The 21st century has also brought revolutionary technology, a world away from when the first Palin travel documentary, Around the World in 80 Days, was filmed 20 years ago. Yet he says his team still makes programmes in a similar style to the first one. "We did it with a small crew because the idea demanded easy access for me and a certain amount of mobility and fluency when we were actually shooting, so the fewer people to get in the way, the better. And we've really kept that way of shooting right up to [last year's series] New Europe. We go with about six or seven people, and that's pretty much how we did it in the first place."
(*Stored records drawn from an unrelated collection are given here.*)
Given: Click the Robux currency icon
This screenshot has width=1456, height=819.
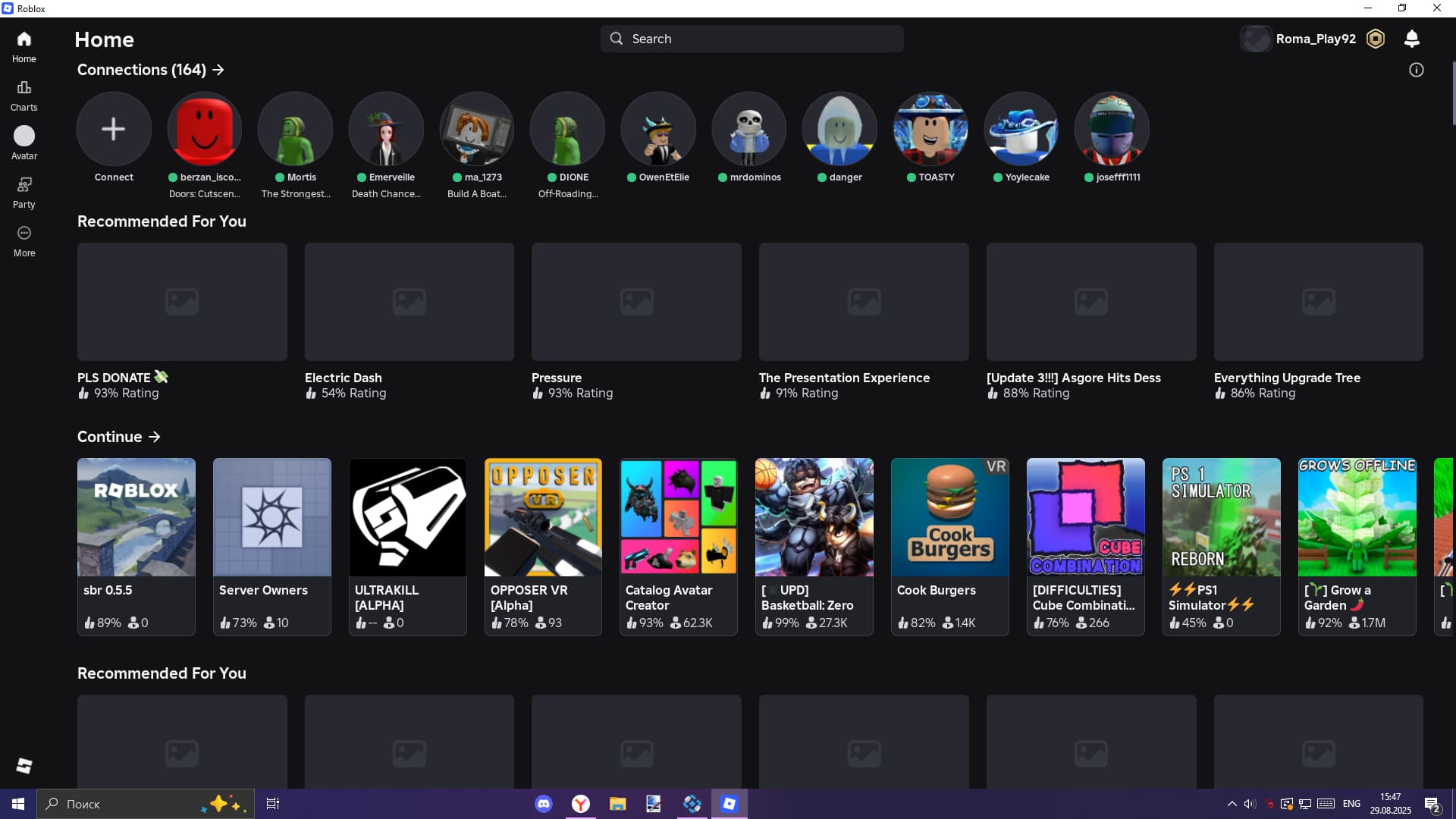Looking at the screenshot, I should click(x=1375, y=39).
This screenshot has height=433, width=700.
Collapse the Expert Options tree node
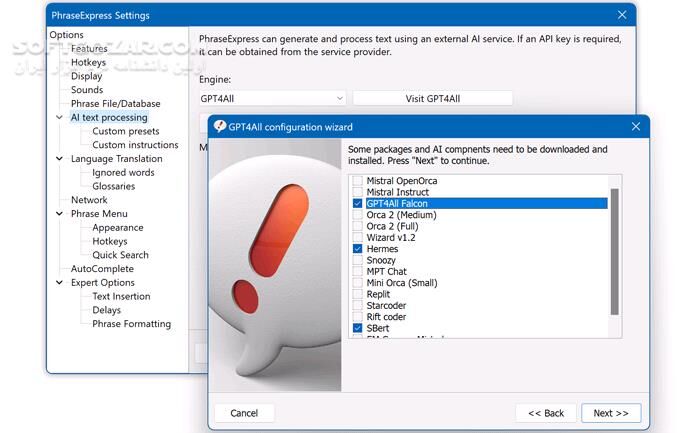(x=59, y=283)
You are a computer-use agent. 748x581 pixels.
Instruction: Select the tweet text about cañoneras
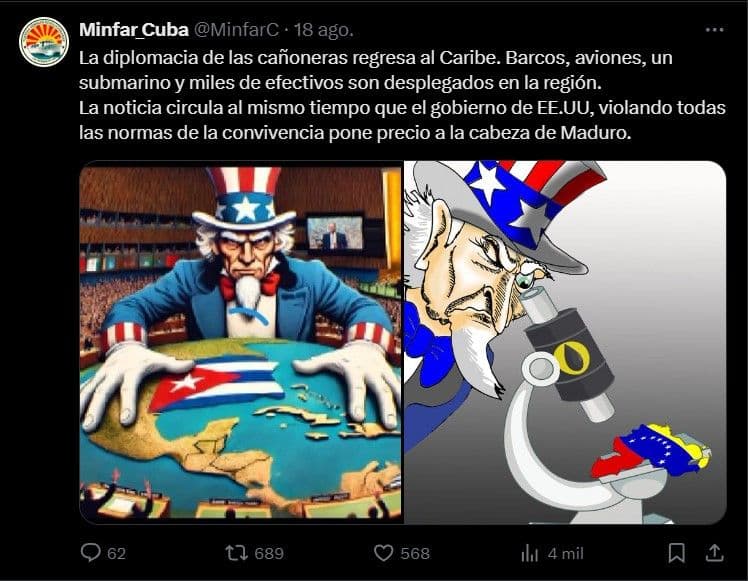point(402,95)
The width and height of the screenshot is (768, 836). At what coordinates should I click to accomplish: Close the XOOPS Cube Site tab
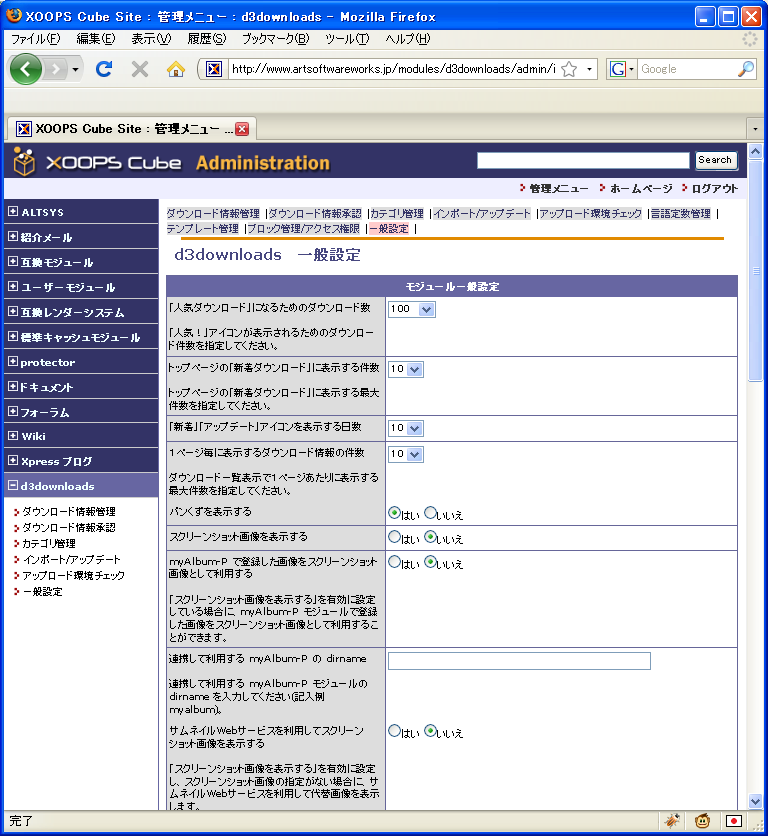click(241, 128)
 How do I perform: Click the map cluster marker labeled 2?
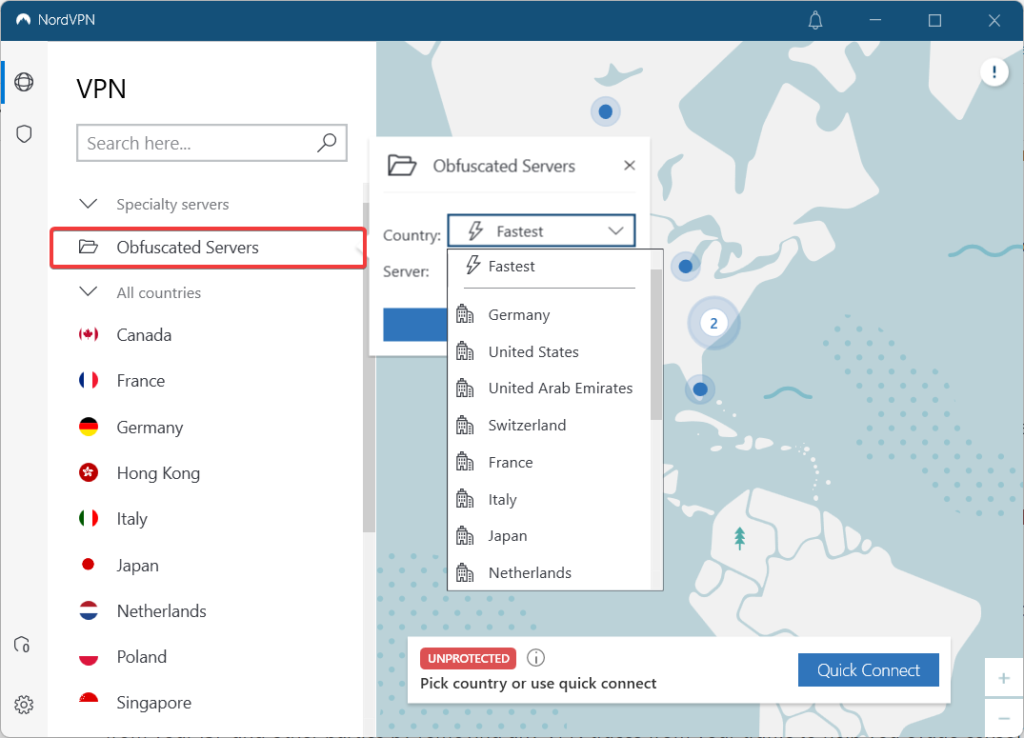pos(713,323)
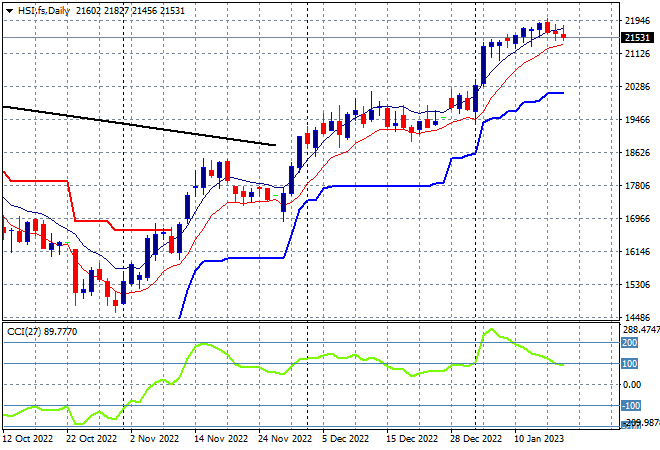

Remarkably, every Palin series up to and including Himalaya (2003) was shot on film. The high quality the medium offers comes at a formidable cost in terms of weight and logistics alone, never mind the stock and processing. "Our cameraman has won two Baftas, so we have to listen to him. He felt he could get better contrasts and all that with film. But the [digital] techniques got better and better, and New Europe was done on digital."

Palin misses, however, the discipline of knowing that he had to encapsulate every interview into a finite number of frames: "It may sound ridiculous, but you can say probably all you want to say in an interview in 10 minutes. I don't know whether you necessarily get the best out of people after 40 minutes that you wouldn't have got after 10 minutes. As a presenter, I liked the discipline of knowing that you didn't have an unlimited amount of time."

Time, the great enemy of any film-maker, is particularly unforgiving to the travel-documentary director – and especially so when the team is attempting a journey. Part of the appeal of Palin's trips, of course, is that they are extreme. But the logistics of getting a crew and camera gear over deserts and mountain ranges – and across frontiers that are invariably guarded by zealous customs officials – demand flexibility.

"The route is the product of a lot of days spent by both directors, out there on the ground, talking to people. But the idea is that moving along that route, we will encounter people who weren't in our original plan. It's always good to have room to meet people on the street and on trains, and occasionally fit in interviews that we'd never planned. A certain amount is left to happenstance, and I value that."

Palin's latest project – from which he returns just in time for his close-up in Sheffield – is a new departure: to revisit some of the places he encountered, and people he met, during his first series. "This being the 20th anniversary of Around the World in 80 Days, the idea came up to mark it in some way. Rather than do lots of interviews, and clips from various programmes, the idea is to go back to one of the best remembered episodes – the dhow journey from Dubai to Bombay – go back to Dubai, go back to Bombay, try to find the guys who were on that ship, actually make a new programme.

"Some have died, some we know are still around up in the Kutch area, north of Gujarat. So it's going to be a three-pronged approach: back to Dubai, see how that's changed; back to Bombay, see how that's changed; then out up into the countryside, to see what that's like, for the first time."

That the former Python is now a gilt-edged national treasure becomes evident if you take the railway line between Cambridge and Ipswich – on which the single-coach trains are named after Benjamin Britten, Delia Smith and... Michael Palin. Yet would he ever consider making a documentary series about his home country?

"I feel there would be so many people who know me from something else that it would distort what I'm trying to do, which is to look at the world through the eyes of an anonymous Everyman. I want to be an observer; I want the people I see to tell the story. For a long while, we had battles with the BBC wanting me to have my name below the title.

"I always saw Attenborough as the person one looks to for the right way to do these things. It was Life on Earth, never "David Attenborough's Life on Earth". He resisted that. I resisted right up to New Europe, when the BBC wanted "Michael Palin's New Europe". I thought, it's not mine, it belongs to all the people who live there. It was a silly battle I'd always have with the BBC, to get my name in smaller letters."

Something of which Sarah Palin could never be accused.